You know the privatization meme: the poisonous Reagan trope that “government is the problem,” and that virtually every democratic institution should be handed over to corporate owners. We saw it most recently blossom into Blackwater and the private armies that caused so much havoc in the Iraqi misadventure. As with any conservative meme, the facts don’t support the claims that privatization is more efficient than government – ever try to get your cable guy to come over at a time you were actually there? – even assuming efficiency is the sole value to be pursued, and of course it is not. Indeed, the facts usually show otherwise. Most federal and state programs designed to help children and the poor, for instance, are run at a lower overhead as a percentage to budget than most charities, not to mention all for-profit outfits. TANF itself is a case in point.

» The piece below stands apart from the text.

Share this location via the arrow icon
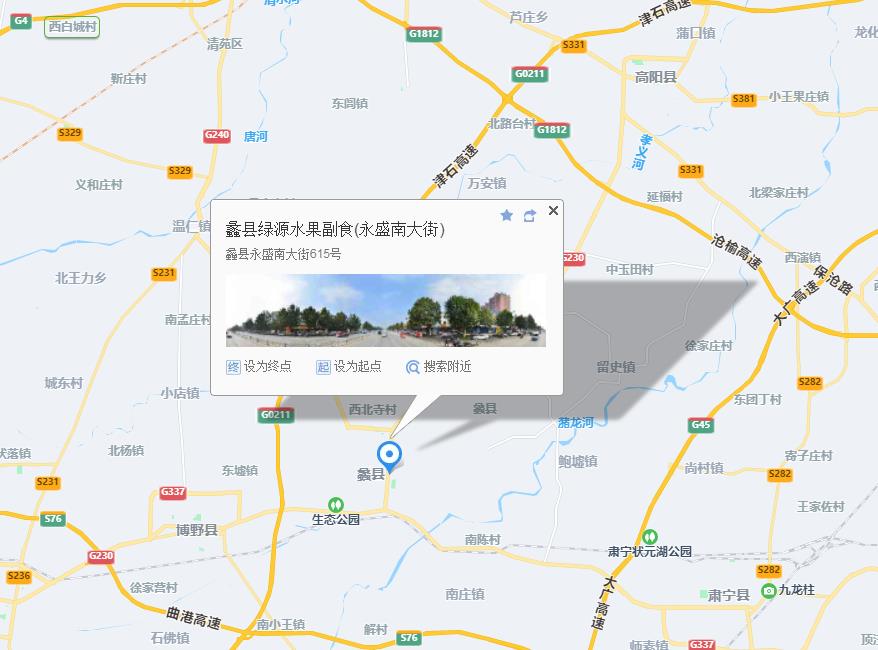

Most charities operate with an overhead of over 30% -- many with 80%. TANF’s overhead is estimated at about 7%.
But as always, conservative memes never sully themselves with reality. They dwell in a Fact Free Zone, and are intended, instead, to tell a little narrative: in this case the story of the crackerjack PA Child Care entrepreneurs who promised to whip those juvies into shape, unlike the gummit bureaucrats and their liberal mollycoddling. Pennsylvanians bought the vapid narrative. As a result, 4,000 of their children were wrongfully imprisoned. The sins of the fathers visited on the children in the flesh.
The so-called “Cash for Kids” scandal is being deflected by the Right-Wing Noise Machine and Tea Party hobbits as an example of judicial corruption. The conservative deflection is particularly repulsive in this case (isn't it always?). Judicial corruption occurs. And that’s why it is necessary to have institutional governmental safeguards in our criminal justice system, and our environmental regulatory system, and our educational system, and our financial system, and our utility system. And that’s why privatization is generally a bad idea with respect to essential services and programs. It reduces the checks on the bad motives found in any institution – indeed adds incentive to corruption by injecting profit-taking into the mix.
Ciavarella, a believer in privatization to the end, insisted that the money he took was somehow “legal.” The LNM only wishes that Ciavarella had been sentenced to a private prison, one run by people like PA Child Care.